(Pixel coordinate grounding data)
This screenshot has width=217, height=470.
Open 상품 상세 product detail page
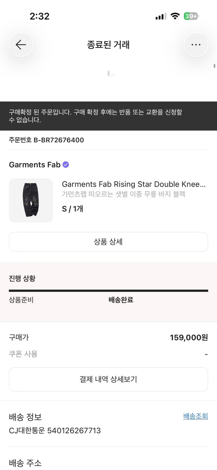point(109,242)
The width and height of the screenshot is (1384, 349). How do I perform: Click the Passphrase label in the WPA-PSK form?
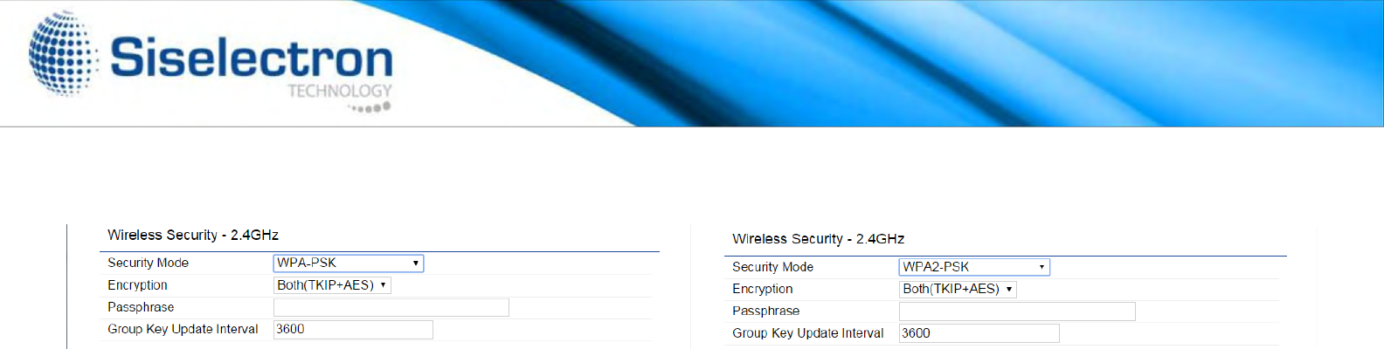pos(141,307)
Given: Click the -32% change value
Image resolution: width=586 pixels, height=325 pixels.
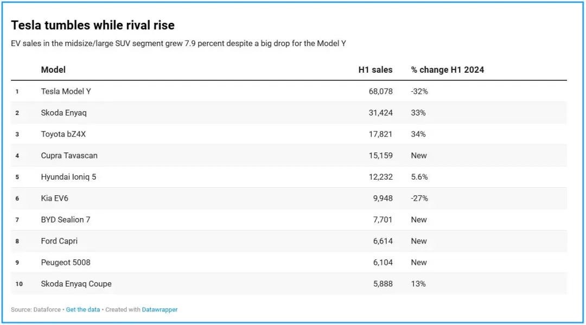Looking at the screenshot, I should pos(419,91).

Work order:
In the records, the line containing "The width and" starts the span and the final line ends it. Output exactly that span, both ends included, with no pictures and nothing else.

Problem solution:
The width and height of the screenshot is (1384, 349). How do I perform: Click the Passphrase label in the WPA-PSK form?
pos(141,307)
Given: Click the -32% change value
Image resolution: width=586 pixels, height=325 pixels.
Looking at the screenshot, I should pos(419,91).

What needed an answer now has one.